Legal & Institutional Inalienability / Marketability
High ImpactLegal and institutional constraints are the principal practical limit on market value. As part of France’s national collection, Saint John is subject to the Code du patrimoine and museum accession rules that make deaccession and export of national patrimony legally and politically fraught. In practice the work is effectively not for sale: any hypothetical market price presumes an extraordinary legal and political process. That immovability reduces realistic buyer competition and increases transaction risk, which in turn impacts hypothetical value assessments. While in theory some buyers (sovereign states or exceptional private actors) could be prepared to pay a premium for access to a unique Leonardo, the remote likelihood of lawful transfer significantly undercuts the painting’s practical marketability.
Sale History
Saint John the Baptist has never been sold at public auction.

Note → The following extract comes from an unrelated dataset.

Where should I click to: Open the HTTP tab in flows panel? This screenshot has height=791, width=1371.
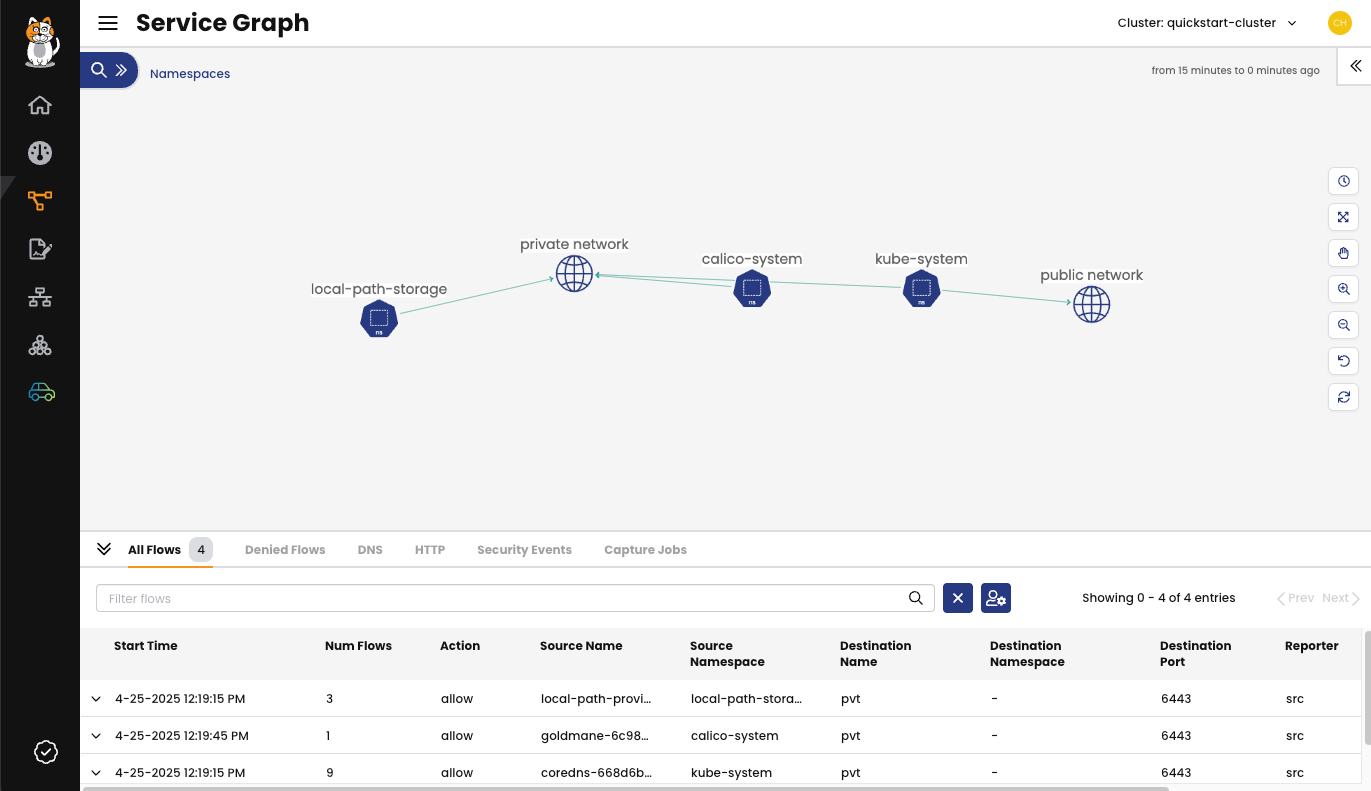point(429,549)
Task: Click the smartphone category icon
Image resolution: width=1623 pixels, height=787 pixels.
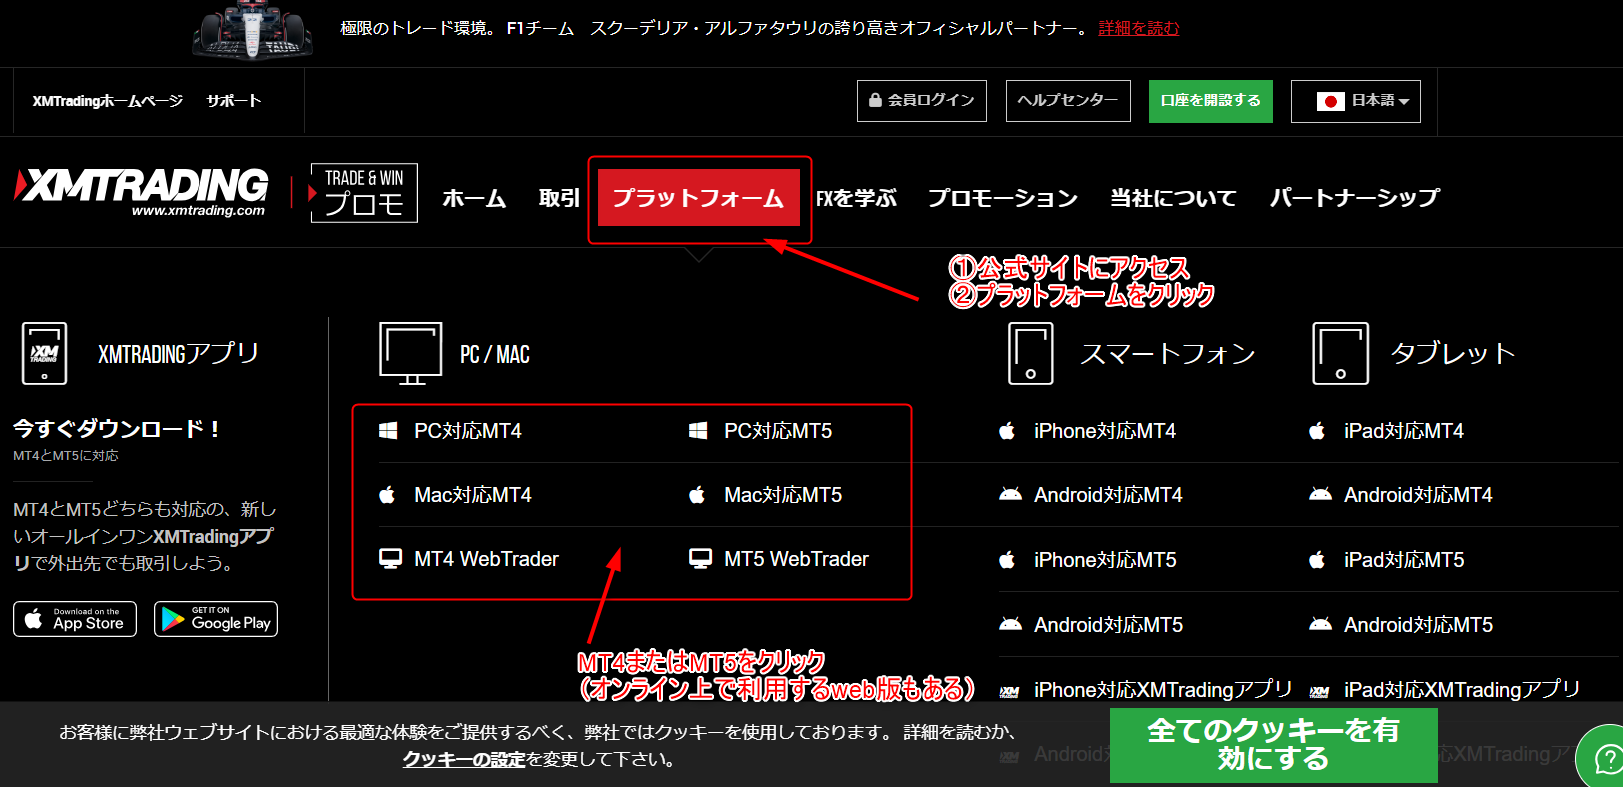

Leonardo da Vinci's Market
Leonardo da Vinci occupies the apex of the Old Master market because extremely few autograph paintings survive and because of his unmatched cultural stature. Market activity for Leonardo is almost entirely driven by museum holdings; public auction appearances are virtually nonexistent. The 2017 Christie’s sale of Salvator Mundi created a modern pricing benchmark and underlined that motivated buyers will pay mid‑hundreds of millions for an accepted autograph Leonardo. Given limited supply, attribution certainty and provenance dominate value formation. The market is therefore characterized by intense competition when a Leonardo becomes theoretically tradable, but also by heightened reputational scrutiny, provenance diligence, and legal complexities that shape how and whether transactions occur.
Comparable Sales
Salvator Mundi
Leonardo da Vinci
Only recent public auction of an autograph Leonardo; primary market benchmark for valuation of a Leonardo that is in private hands.
$450.3M
2017, Christie's New York
~$548.7M adjusted
The Massacre of the Innocents
Peter Paul Rubens
Major Old Master auction record before the Salvator Mundi sale; large religious/figurative composition that illustrates high-end demand for Old Masters.
$76.7M
2002, Sotheby's London
~$135.4M adjusted
The Card Players
Paul Cézanne
High-profile private purchase of a single-masterpiece — useful cross-period comparable showing top private‑buyer willingness to pay mid‑hundreds of millions for an exceptional, unique work.
$250.0M
2011, Private sale (reported; buyer: State of Qatar)
~$353.1M adjusted
Les Femmes d'Alger (Version O)
Pablo Picasso
Top auction result for a 20th‑century masterpiece; demonstrates auctionhouse competition and buyer appetite that can push prices into the mid‑hundreds for iconic single works.
$179.4M
2015, Christie's New York
~$229.6M adjusted
Current Market Trends
The ultra‑high‑end art market remains robust for unique, culturally significant masterpieces. Sovereign buyers, museums, and very high‑net‑worth individuals continue to compete for icons, supporting record prices at the top end. However, geopolitical risk, regulatory scrutiny on provenance and export, and reputational concerns have increased due diligence and can elongate sale processes. Inflation and wealth concentration have preserved demand for trophy works, but the buyer pool is small and transactions are often confidential. For immovable national treasures, legal constraints override market appetite, making theoretical valuations useful primarily for scholarship, insurance, and institutional planning.